Não me interessará ter a finitude do corpo material, nem tampouco ser o corrente desfazer-se em si próprio igual ao das águas do rio de Heráclito de Éfeso. Prefiro dançar um samba-canção, comer batatinhas fritas a ler a Divina Comédia de Dante. Meus limites não deverão interessar nem mesmo aos meus músculos. Quero ser o senhor de minhas idéias, degustar de seus confrontos com o mundo medíocre ou pelo apaixonante diferente como o meu.
_Você é uma coisa incerta. Nem um sonho o é.
_Vejo você de melhor maneira. Suas qualidades nem você as conhece.
_Quais delas seriam assim tão interessantes para um despertar?
_Algumas coisas a mais que sua satisfação em ser tão limitadamente ignóbil.
_Mas no meu está o seu.
Passei cem anos de solidão, gabrielizando minha preguiça de sonhar. Achei todo o tempo perdido do Voltaire. Colori sixtinicamente o teto de minhas ideias miguelinas, até aprender a desalar os corvos que Allan pôs nas retinas do meu inconsciente.
Já era muito tarde.
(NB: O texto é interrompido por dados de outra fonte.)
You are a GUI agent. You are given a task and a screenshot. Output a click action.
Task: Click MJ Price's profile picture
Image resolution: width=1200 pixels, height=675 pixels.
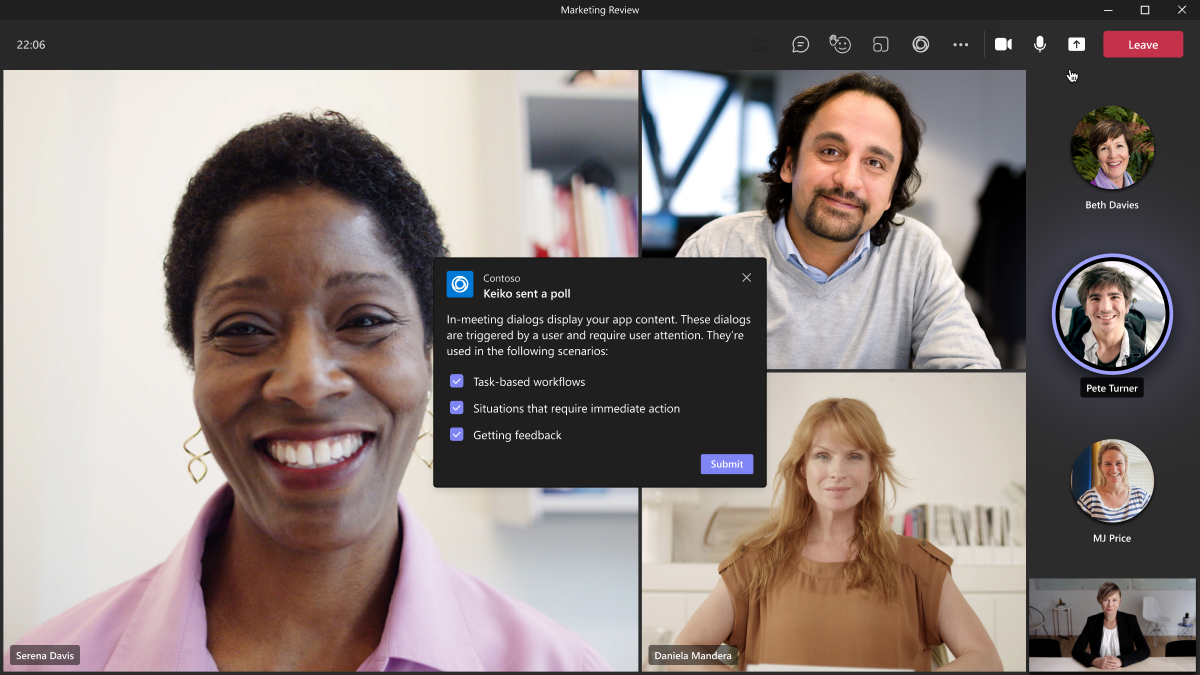tap(1112, 481)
A coruja chilreava enquanto a madrugada sorria. Meu sono, fantasiado de pierrô, colombinamente virava palhaço de árvore de Natal e não dançava mais. Desci as escadas, pulei a janela para abrir a porta escancarada e, solitariamente, descobri que estava na multidão do meio da rua. Meus sentimentos favelizados descumpriam a ordem opressora de minha razão e destruí o pequeno sábio desavisado que dormitava alegre dentro de mim, para poder morrer calmamente na falta de perguntas de quem me perguntasse sobre a vida da morte.
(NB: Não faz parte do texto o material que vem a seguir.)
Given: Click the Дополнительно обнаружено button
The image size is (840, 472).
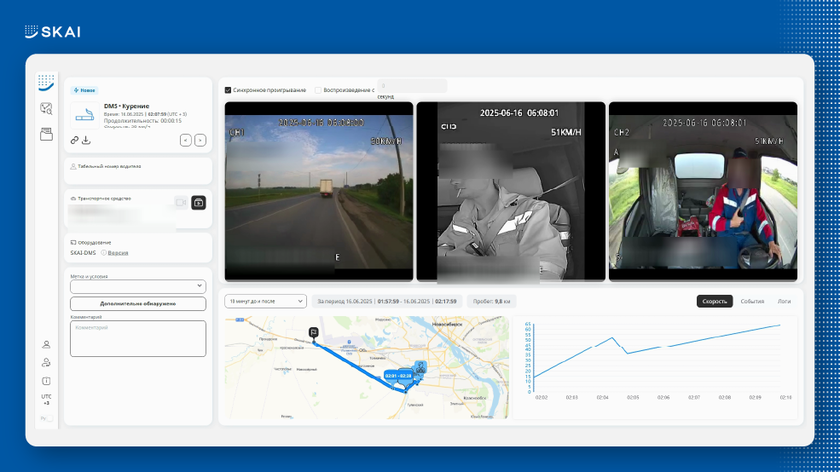Looking at the screenshot, I should pyautogui.click(x=138, y=303).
Meu enterro foi apenas normal, entre lágrimas falsas de sorrisos singelamente verdadeiros. Nunca mais acreditei em nada, apesar de concordar com o mundo. E os dois anjos maravilhosos morreram dentro do meu sonho, para que eu pudesse abrir os olhos, acordado, sem sono e outra vez vivo e com medo de viver.